* **ENTRIES SUPPLIED**:
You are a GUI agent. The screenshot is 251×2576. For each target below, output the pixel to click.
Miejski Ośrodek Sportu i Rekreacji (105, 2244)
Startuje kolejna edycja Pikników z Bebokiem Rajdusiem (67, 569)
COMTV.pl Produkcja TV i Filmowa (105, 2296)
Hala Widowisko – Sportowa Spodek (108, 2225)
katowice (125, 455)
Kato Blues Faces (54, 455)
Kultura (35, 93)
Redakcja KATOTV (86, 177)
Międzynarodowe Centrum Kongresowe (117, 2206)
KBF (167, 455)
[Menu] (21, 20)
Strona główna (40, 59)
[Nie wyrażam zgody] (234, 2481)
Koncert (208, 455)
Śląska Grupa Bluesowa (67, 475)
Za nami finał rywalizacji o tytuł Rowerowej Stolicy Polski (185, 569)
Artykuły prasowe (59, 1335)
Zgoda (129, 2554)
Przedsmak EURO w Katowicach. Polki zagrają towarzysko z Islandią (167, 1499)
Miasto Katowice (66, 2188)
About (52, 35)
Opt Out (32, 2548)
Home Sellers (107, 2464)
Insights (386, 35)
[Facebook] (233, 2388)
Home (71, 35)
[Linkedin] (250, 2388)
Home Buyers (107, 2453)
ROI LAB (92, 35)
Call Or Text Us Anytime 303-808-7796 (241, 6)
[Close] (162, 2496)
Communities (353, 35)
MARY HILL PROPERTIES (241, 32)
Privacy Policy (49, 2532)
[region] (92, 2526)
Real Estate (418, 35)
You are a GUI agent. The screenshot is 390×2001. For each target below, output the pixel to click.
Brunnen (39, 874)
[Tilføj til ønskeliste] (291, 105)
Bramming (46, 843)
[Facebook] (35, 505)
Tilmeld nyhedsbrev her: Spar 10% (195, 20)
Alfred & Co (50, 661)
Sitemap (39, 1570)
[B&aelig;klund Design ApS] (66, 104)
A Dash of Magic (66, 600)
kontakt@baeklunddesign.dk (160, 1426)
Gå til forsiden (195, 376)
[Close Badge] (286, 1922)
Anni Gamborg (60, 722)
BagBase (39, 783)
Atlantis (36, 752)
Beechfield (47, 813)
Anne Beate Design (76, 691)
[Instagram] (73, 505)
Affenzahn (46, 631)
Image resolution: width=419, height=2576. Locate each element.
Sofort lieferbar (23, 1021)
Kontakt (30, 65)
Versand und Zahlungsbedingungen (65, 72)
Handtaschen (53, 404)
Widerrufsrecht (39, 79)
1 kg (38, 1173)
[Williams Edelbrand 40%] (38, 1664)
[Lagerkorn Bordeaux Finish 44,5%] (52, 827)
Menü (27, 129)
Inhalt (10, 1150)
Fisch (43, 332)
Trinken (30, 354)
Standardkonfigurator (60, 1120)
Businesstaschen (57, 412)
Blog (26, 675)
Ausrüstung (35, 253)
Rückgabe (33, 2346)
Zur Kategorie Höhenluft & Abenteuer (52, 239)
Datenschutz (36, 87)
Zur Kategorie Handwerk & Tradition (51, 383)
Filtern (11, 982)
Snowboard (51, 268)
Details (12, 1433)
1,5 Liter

* **ASSIGNED TASK**: Nothing should be missing: every line above must be reproduced exactly.

* **SOLUTION TO THE PROBLEM**:
You are a GUI agent. The screenshot is 251×2576. For each target below, output the pixel to click.
Miejski Ośrodek Sportu i Rekreacji (105, 2244)
Startuje kolejna edycja Pikników z Bebokiem Rajdusiem (67, 569)
COMTV.pl Produkcja TV i Filmowa (105, 2296)
Hala Widowisko – Sportowa Spodek (108, 2225)
katowice (125, 455)
Kato Blues Faces (54, 455)
Kultura (35, 93)
Redakcja KATOTV (86, 177)
Międzynarodowe Centrum Kongresowe (117, 2206)
KBF (167, 455)
[Menu] (21, 20)
Strona główna (40, 59)
[Nie wyrażam zgody] (234, 2481)
Koncert (208, 455)
Śląska Grupa Bluesowa (67, 475)
Za nami finał rywalizacji o tytuł Rowerowej Stolicy Polski (185, 569)
Artykuły prasowe (59, 1335)
Zgoda (129, 2554)
Przedsmak EURO w Katowicach. Polki zagrają towarzysko z Islandią (167, 1499)
Miasto Katowice (66, 2188)
About (52, 35)
Opt Out (32, 2548)
Home Sellers (107, 2464)
Insights (386, 35)
[Facebook] (233, 2388)
Home (71, 35)
[Linkedin] (250, 2388)
Home Buyers (107, 2453)
ROI LAB (92, 35)
Call Or Text Us Anytime 303-808-7796 (241, 6)
[Close] (162, 2496)
Communities (353, 35)
MARY HILL PROPERTIES (241, 32)
Privacy Policy (49, 2532)
[region] (92, 2526)
Real Estate (418, 35)
You are a GUI agent. The screenshot is 390×2001. For each target below, output the pixel to click.
Brunnen (39, 874)
[Tilføj til ønskeliste] (291, 105)
Bramming (46, 843)
[Facebook] (35, 505)
Tilmeld nyhedsbrev her: Spar 10% (195, 20)
Alfred & Co (50, 661)
Sitemap (39, 1570)
[B&aelig;klund Design ApS] (66, 104)
A Dash of Magic (66, 600)
kontakt@baeklunddesign.dk (160, 1426)
Gå til forsiden (195, 376)
[Close Badge] (286, 1922)
Anni Gamborg (60, 722)
BagBase (39, 783)
Atlantis (36, 752)
Beechfield (47, 813)
Anne Beate Design (76, 691)
[Instagram] (73, 505)
Affenzahn (46, 631)
Image resolution: width=419, height=2576. Locate each element.
Sofort lieferbar (23, 1021)
Kontakt (30, 65)
Versand und Zahlungsbedingungen (65, 72)
Handtaschen (53, 404)
Widerrufsrecht (39, 79)
1 kg (38, 1173)
[Williams Edelbrand 40%] (38, 1664)
[Lagerkorn Bordeaux Finish 44,5%] (52, 827)
Menü (27, 129)
Inhalt (10, 1150)
Fisch (43, 332)
Trinken (30, 354)
Standardkonfigurator (60, 1120)
Businesstaschen (57, 412)
Blog (26, 675)
Ausrüstung (35, 253)
Rückgabe (33, 2346)
Zur Kategorie Höhenluft & Abenteuer (52, 239)
Datenschutz (36, 87)
Zur Kategorie Handwerk & Tradition (51, 383)
Filtern (11, 982)
Snowboard (51, 268)
Details (12, 1433)
1,5 Liter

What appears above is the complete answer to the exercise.